[[ Input for this task open ]]

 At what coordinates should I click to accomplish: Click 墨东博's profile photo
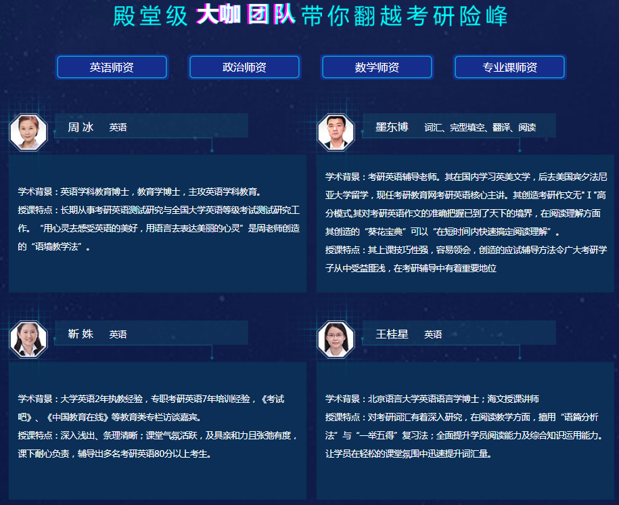point(336,131)
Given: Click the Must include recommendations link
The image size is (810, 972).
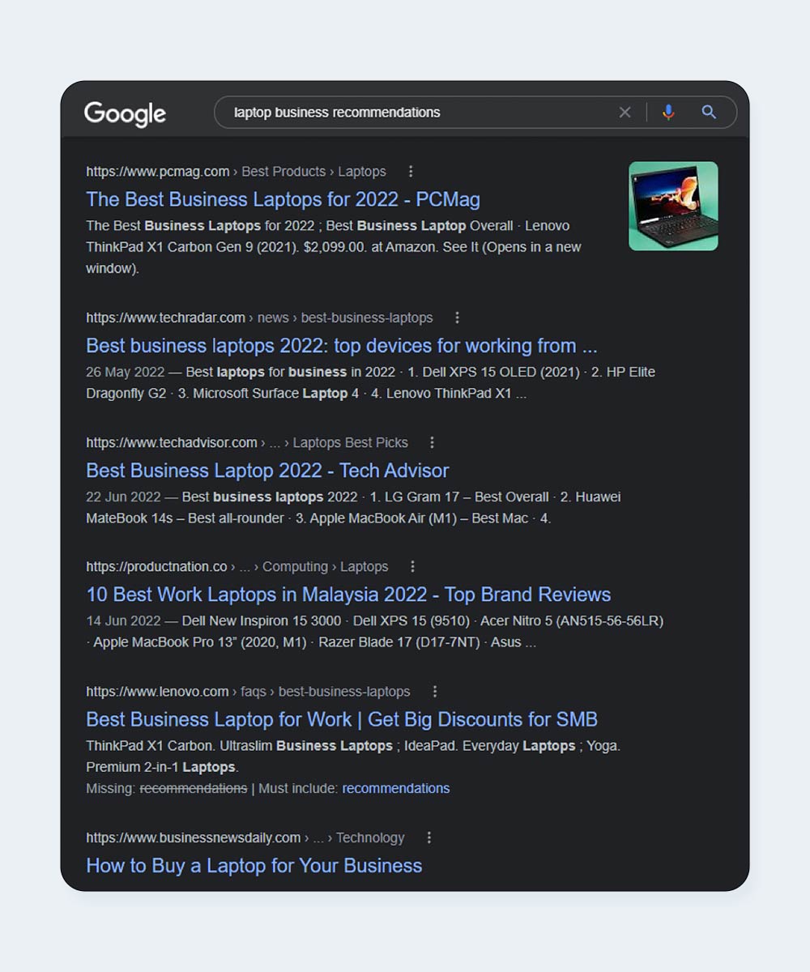Looking at the screenshot, I should click(x=396, y=788).
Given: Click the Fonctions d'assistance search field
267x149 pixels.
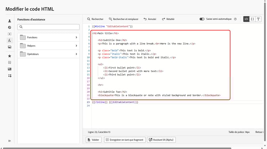Looking at the screenshot, I should click(48, 27).
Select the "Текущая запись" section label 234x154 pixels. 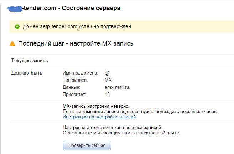tap(30, 61)
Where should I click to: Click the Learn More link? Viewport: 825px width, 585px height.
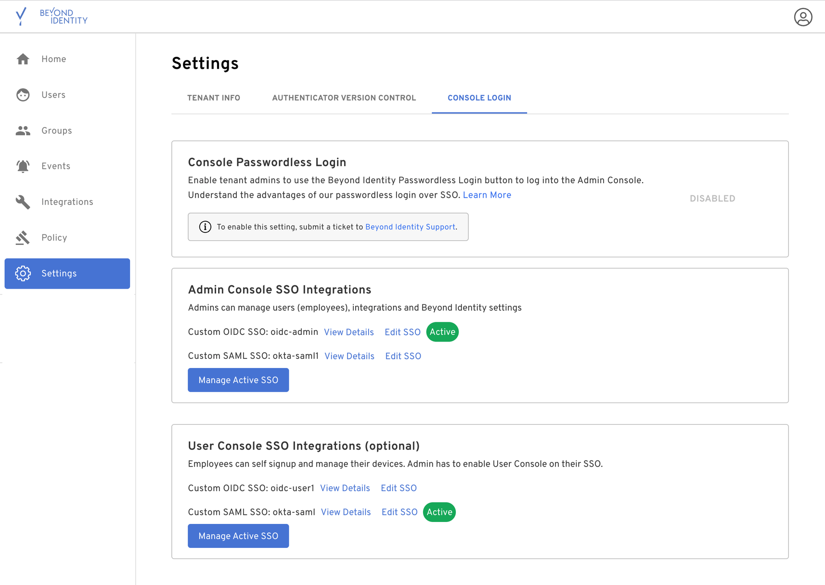[x=487, y=195]
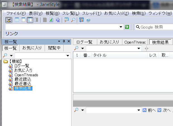The image size is (173, 126).
Task: Expand the board list search box dropdown
Action: point(68,56)
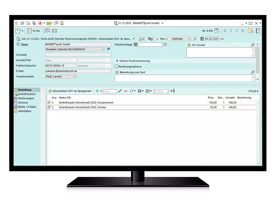Image resolution: width=275 pixels, height=207 pixels.
Task: Select Eintrittskarten in the left sidebar
Action: pos(27,94)
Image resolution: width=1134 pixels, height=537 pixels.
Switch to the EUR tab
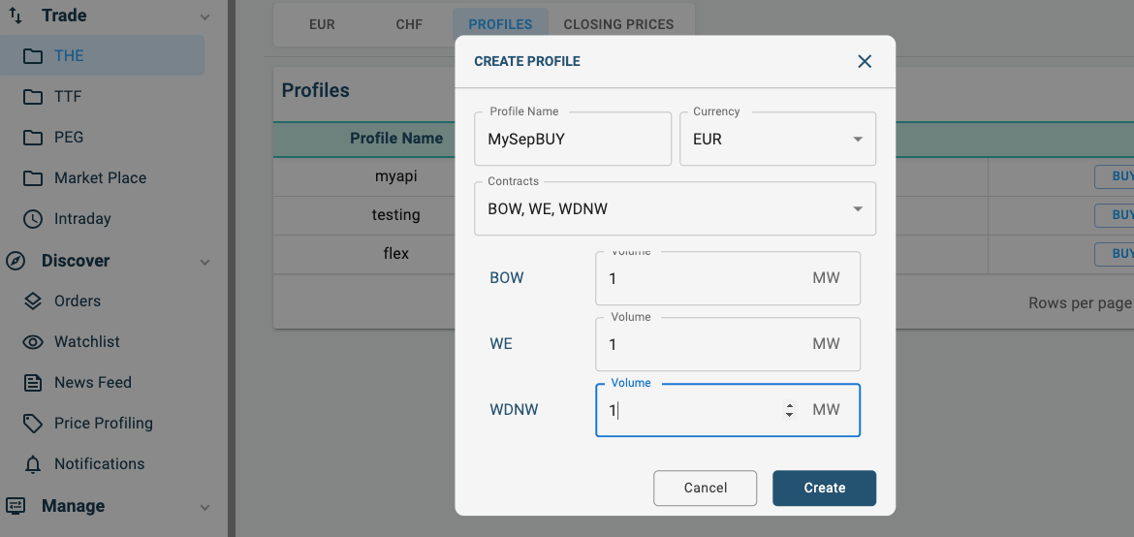[322, 24]
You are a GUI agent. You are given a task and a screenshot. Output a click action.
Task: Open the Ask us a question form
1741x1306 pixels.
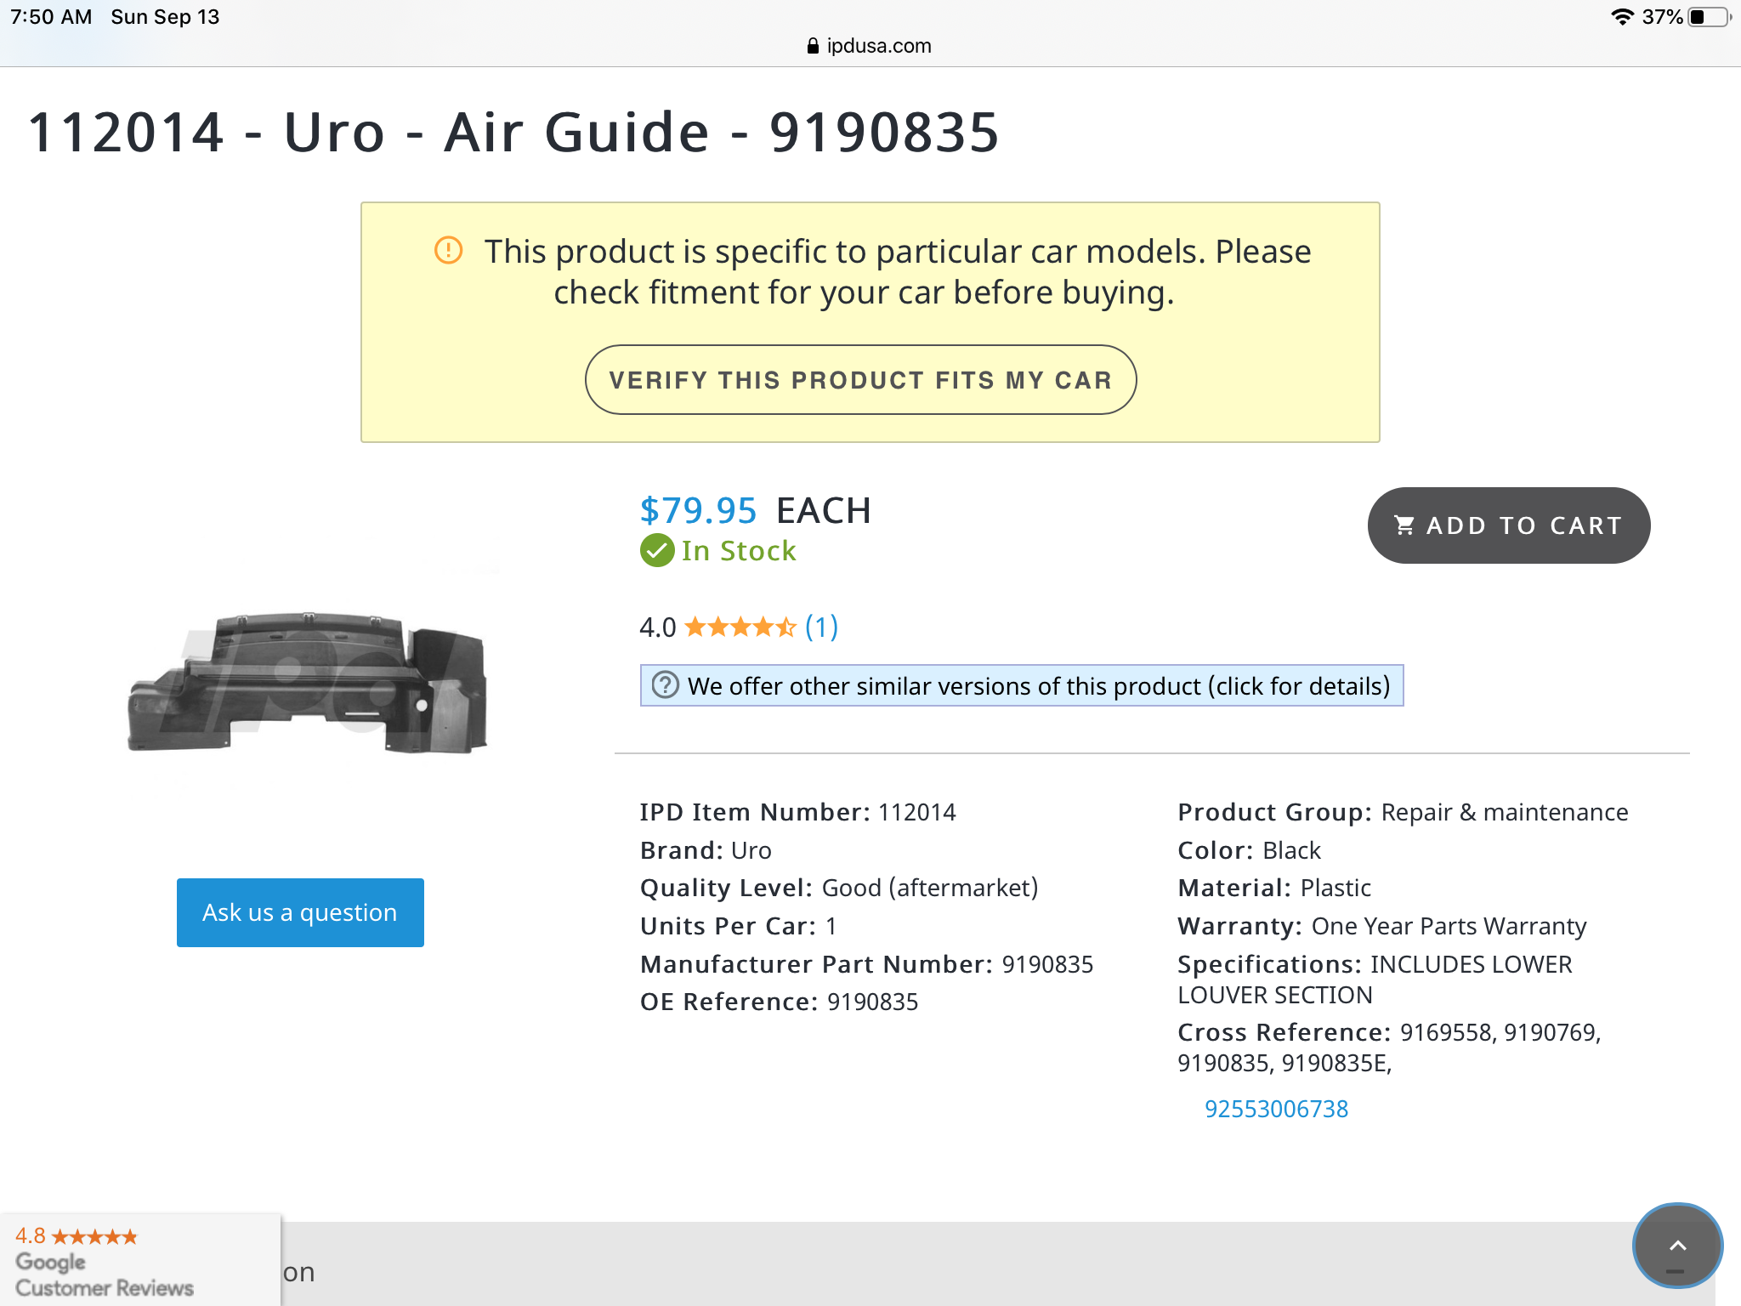(300, 912)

[[ Input for this task closed ]]

Task details:
Only the lines from the beginning of the records up to and including the line with "Given: Click the Fonctions" should appear, exactly as they are, and no pictures.

Solution below:
 At what coordinates should I click to accomplish: Click 墨东博's profile photo
point(336,131)
Given: Click the Must include recommendations link
The image size is (810, 972).
Looking at the screenshot, I should click(x=396, y=788).
Given: Click the Fonctions d'assistance search field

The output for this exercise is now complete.